**EXERCISE INSTRUCTIONS**. Give back all of the records exactly.

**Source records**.
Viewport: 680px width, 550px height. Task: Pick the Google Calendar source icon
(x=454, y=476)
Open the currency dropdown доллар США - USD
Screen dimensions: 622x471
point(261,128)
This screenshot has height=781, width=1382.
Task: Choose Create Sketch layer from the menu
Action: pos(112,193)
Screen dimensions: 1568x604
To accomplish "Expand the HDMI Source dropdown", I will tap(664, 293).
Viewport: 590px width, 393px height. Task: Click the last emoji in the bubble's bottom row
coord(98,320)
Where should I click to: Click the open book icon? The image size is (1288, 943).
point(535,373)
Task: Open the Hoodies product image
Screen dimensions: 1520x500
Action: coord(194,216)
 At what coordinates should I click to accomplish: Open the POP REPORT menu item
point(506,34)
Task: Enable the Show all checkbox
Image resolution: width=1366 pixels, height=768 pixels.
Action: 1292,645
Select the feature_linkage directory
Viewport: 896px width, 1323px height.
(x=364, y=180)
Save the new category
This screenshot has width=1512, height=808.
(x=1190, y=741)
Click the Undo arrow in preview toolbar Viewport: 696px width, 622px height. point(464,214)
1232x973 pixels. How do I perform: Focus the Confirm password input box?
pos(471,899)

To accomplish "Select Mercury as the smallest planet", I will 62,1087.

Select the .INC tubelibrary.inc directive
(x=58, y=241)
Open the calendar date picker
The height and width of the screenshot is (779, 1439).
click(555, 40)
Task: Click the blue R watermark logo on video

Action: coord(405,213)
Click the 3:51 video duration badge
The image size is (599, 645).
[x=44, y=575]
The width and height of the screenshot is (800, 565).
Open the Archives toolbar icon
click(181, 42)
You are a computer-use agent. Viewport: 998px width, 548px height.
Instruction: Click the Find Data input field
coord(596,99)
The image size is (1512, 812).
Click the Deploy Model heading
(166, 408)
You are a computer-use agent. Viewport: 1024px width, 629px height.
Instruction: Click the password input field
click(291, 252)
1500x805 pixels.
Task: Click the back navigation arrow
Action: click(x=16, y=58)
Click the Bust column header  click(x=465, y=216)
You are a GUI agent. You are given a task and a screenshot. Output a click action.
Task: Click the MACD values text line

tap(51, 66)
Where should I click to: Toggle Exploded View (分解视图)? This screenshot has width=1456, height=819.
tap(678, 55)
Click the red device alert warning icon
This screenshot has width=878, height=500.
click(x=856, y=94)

**WRITTEN RESPONSE**.
Viewport: 680px width, 550px height. Task: Pick the Google Calendar source icon
(x=454, y=476)
Open the currency dropdown доллар США - USD
Screen dimensions: 622x471
point(261,128)
This screenshot has height=781, width=1382.
Task: Choose Create Sketch layer from the menu
Action: pos(112,193)
Screen dimensions: 1568x604
To accomplish "Expand the HDMI Source dropdown", I will tap(664, 293).
Viewport: 590px width, 393px height. Task: Click the last emoji in the bubble's bottom row
coord(98,320)
Where should I click to: Click the open book icon? The image size is (1288, 943).
point(535,373)
Task: Open the Hoodies product image
Screen dimensions: 1520x500
Action: coord(194,216)
 At what coordinates should I click to accomplish: Open the POP REPORT menu item
point(506,34)
Task: Enable the Show all checkbox
Image resolution: width=1366 pixels, height=768 pixels.
Action: 1292,645
Select the feature_linkage directory
Viewport: 896px width, 1323px height.
(x=364, y=180)
Save the new category
This screenshot has width=1512, height=808.
(x=1190, y=741)
Click the Undo arrow in preview toolbar Viewport: 696px width, 622px height. point(464,214)
1232x973 pixels. How do I perform: Focus the Confirm password input box?
pos(471,899)

To accomplish "Select Mercury as the smallest planet", I will 62,1087.

Select the .INC tubelibrary.inc directive
(x=58, y=241)
Open the calendar date picker
The height and width of the screenshot is (779, 1439).
click(555, 40)
Task: Click the blue R watermark logo on video

Action: coord(405,213)
Click the 3:51 video duration badge
The image size is (599, 645).
[x=44, y=575]
The width and height of the screenshot is (800, 565).
Open the Archives toolbar icon
click(181, 42)
You are a computer-use agent. Viewport: 998px width, 548px height.
Instruction: Click the Find Data input field
coord(596,99)
The image size is (1512, 812).
Click the Deploy Model heading
(166, 408)
You are a computer-use agent. Viewport: 1024px width, 629px height.
Instruction: Click the password input field
click(291, 252)
1500x805 pixels.
Task: Click the back navigation arrow
Action: click(x=16, y=58)
Click the Bust column header  click(x=465, y=216)
You are a GUI agent. You are given a task and a screenshot. Output a click action.
Task: Click the MACD values text line

tap(51, 66)
Where should I click to: Toggle Exploded View (分解视图)? This screenshot has width=1456, height=819.
tap(678, 55)
Click the red device alert warning icon
This screenshot has width=878, height=500.
click(x=856, y=94)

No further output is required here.